*Task directions*.
Transcribe the stretch from the line containing "The height and" through the line containing "Action: 63,26", keeping both of those lines, and omit the pictures from your answer.

*Material for this task*.

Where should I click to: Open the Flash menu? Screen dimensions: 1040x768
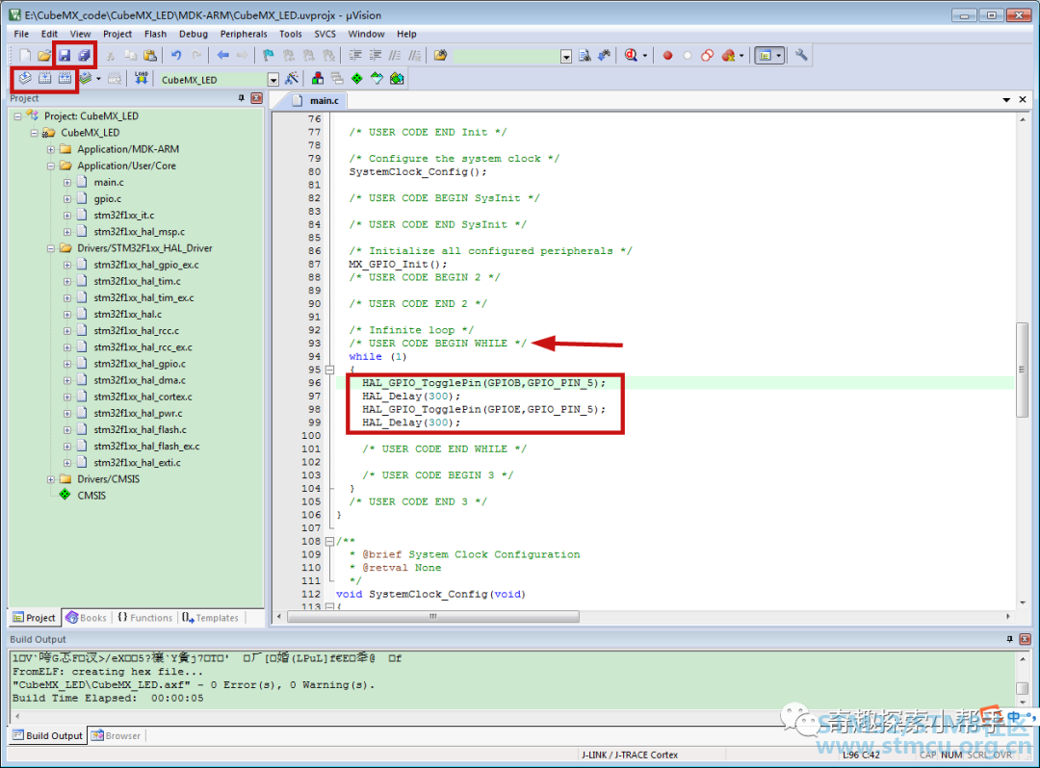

...

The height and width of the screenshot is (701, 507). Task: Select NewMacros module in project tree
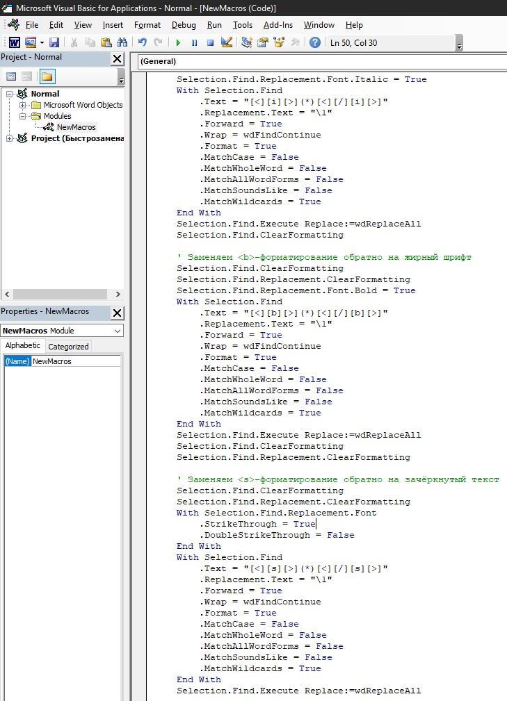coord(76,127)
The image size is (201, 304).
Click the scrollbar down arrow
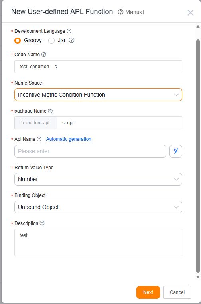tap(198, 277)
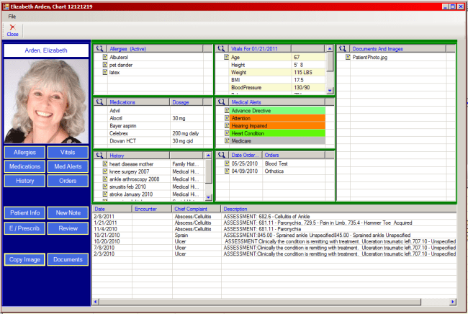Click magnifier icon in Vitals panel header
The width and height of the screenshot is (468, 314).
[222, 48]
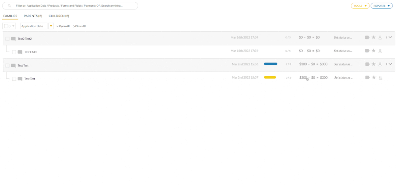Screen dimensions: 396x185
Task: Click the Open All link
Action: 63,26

*Response*.
The height and width of the screenshot is (701, 507). Task: Select NewMacros module in project tree
coord(76,127)
The image size is (201, 304).
Click the scrollbar down arrow
tap(198, 277)
Click magnifier icon in Vitals panel header
The width and height of the screenshot is (468, 314).
[222, 48]
Screen dimensions: 396x185
Task: Click the Open All link
Action: 63,26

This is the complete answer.